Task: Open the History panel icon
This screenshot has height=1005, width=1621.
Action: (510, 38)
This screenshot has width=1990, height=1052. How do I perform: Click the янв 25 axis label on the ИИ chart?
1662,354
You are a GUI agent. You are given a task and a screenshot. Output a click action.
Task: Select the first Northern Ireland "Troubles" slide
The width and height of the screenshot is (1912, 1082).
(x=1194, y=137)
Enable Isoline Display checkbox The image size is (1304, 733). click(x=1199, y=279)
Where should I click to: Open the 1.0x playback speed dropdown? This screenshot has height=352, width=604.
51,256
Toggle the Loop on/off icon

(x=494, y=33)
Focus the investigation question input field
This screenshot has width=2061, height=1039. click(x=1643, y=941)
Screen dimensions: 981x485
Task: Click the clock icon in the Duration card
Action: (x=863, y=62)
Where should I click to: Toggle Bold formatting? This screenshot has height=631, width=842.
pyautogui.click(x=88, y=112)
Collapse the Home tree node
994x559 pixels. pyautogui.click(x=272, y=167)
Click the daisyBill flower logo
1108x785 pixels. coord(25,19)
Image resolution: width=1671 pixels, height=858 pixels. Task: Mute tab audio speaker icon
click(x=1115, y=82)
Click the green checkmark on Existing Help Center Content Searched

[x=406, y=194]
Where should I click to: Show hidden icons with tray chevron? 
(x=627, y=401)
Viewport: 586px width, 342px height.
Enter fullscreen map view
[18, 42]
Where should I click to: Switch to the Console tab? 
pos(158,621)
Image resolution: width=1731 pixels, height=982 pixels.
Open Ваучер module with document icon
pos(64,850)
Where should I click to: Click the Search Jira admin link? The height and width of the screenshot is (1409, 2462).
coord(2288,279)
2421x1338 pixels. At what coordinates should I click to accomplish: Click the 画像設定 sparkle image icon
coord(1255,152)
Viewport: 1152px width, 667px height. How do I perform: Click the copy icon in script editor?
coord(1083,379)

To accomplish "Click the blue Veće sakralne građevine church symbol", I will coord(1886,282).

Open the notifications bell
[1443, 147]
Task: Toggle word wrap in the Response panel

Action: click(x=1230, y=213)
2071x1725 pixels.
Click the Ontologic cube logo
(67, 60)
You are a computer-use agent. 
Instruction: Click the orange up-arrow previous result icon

☆ ☆ ☆ ☆ ☆

ACTION ITEM
A word-for-word restatement of the data above is required.

PROBLEM SOLUTION
Task: Open the History panel icon
This screenshot has height=1005, width=1621.
Action: (510, 38)
This screenshot has width=1990, height=1052. How do I perform: Click the янв 25 axis label on the ИИ chart?
1662,354
You are a GUI agent. You are given a task and a screenshot. Output a click action.
Task: Select the first Northern Ireland "Troubles" slide
The width and height of the screenshot is (1912, 1082).
(x=1194, y=137)
Enable Isoline Display checkbox The image size is (1304, 733). click(x=1199, y=279)
Where should I click to: Open the 1.0x playback speed dropdown? This screenshot has height=352, width=604.
51,256
Toggle the Loop on/off icon

(x=494, y=33)
Focus the investigation question input field
This screenshot has width=2061, height=1039. click(x=1643, y=941)
Screen dimensions: 981x485
Task: Click the clock icon in the Duration card
Action: (x=863, y=62)
Where should I click to: Toggle Bold formatting? This screenshot has height=631, width=842.
pyautogui.click(x=88, y=112)
Collapse the Home tree node
994x559 pixels. pyautogui.click(x=272, y=167)
Click the daisyBill flower logo
1108x785 pixels. coord(25,19)
Image resolution: width=1671 pixels, height=858 pixels. Task: Mute tab audio speaker icon
click(x=1115, y=82)
Click the green checkmark on Existing Help Center Content Searched

[x=406, y=194]
Where should I click to: Show hidden icons with tray chevron? 
(x=627, y=401)
Viewport: 586px width, 342px height.
Enter fullscreen map view
[18, 42]
Where should I click to: Switch to the Console tab? 
pos(158,621)
Image resolution: width=1731 pixels, height=982 pixels.
Open Ваучер module with document icon
pos(64,850)
Where should I click to: Click the Search Jira admin link? The height and width of the screenshot is (1409, 2462).
coord(2288,279)
2421x1338 pixels. At what coordinates should I click to accomplish: Click the 画像設定 sparkle image icon
coord(1255,152)
Viewport: 1152px width, 667px height. How do I perform: Click the copy icon in script editor?
coord(1083,379)

To accomplish "Click the blue Veće sakralne građevine church symbol", I will coord(1886,282).

Open the notifications bell
[1443, 147]
Task: Toggle word wrap in the Response panel

Action: click(x=1230, y=213)
2071x1725 pixels.
Click the Ontologic cube logo
(67, 60)
You are a computer-use agent. 
Instruction: Click the orange up-arrow previous result icon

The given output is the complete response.